-- What this task involves --
Your job is to copy every line in the material containing the word "coordinates".

-*-

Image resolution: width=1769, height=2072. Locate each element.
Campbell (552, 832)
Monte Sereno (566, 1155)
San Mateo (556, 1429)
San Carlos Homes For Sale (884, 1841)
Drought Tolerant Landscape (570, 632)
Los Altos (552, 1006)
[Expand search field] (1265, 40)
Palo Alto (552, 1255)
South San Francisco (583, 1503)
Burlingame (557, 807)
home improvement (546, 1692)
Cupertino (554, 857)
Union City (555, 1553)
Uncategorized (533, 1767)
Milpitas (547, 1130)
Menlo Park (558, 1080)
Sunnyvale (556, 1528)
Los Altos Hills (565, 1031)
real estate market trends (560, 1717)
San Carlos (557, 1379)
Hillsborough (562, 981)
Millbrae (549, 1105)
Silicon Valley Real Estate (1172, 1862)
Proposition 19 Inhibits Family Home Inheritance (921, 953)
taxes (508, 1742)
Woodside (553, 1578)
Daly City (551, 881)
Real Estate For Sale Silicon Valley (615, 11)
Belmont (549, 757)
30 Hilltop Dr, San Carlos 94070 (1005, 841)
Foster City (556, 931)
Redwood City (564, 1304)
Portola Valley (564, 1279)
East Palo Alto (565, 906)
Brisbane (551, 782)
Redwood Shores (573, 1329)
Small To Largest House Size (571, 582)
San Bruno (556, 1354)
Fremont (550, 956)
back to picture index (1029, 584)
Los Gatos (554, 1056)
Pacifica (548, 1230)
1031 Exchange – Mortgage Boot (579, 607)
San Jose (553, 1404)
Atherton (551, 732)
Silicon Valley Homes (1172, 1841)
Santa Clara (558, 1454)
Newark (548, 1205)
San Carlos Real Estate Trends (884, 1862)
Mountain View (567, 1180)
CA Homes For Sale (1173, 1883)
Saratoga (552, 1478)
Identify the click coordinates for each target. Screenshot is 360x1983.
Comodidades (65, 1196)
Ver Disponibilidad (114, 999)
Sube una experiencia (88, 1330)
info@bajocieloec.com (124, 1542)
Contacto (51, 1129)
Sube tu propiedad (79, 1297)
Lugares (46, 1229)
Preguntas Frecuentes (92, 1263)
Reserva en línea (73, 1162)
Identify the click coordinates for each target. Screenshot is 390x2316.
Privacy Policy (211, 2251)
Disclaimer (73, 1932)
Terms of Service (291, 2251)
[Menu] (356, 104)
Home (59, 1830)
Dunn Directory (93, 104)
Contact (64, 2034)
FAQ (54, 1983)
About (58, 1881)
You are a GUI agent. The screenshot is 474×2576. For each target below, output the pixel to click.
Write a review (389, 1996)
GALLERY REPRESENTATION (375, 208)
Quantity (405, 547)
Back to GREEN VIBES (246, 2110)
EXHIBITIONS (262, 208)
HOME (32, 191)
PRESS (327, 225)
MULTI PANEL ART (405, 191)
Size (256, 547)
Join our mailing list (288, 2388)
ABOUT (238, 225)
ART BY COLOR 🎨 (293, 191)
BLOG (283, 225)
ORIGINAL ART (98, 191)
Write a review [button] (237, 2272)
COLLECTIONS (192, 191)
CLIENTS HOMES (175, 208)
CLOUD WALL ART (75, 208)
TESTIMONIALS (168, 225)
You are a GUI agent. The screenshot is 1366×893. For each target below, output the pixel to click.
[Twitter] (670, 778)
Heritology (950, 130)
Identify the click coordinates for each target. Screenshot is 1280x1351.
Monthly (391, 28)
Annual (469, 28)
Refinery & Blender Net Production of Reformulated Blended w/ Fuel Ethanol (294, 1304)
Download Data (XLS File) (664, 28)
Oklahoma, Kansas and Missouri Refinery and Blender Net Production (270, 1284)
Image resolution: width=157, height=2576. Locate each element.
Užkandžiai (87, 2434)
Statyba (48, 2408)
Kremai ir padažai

-*-

-- Response to the exercise --
Identify the click coordinates for each target. Screenshot is 360x1983.
Identify the click coordinates for each target. Screenshot is 390x2316.
Identify the click coordinates for each target. Screenshot is 1280x1351.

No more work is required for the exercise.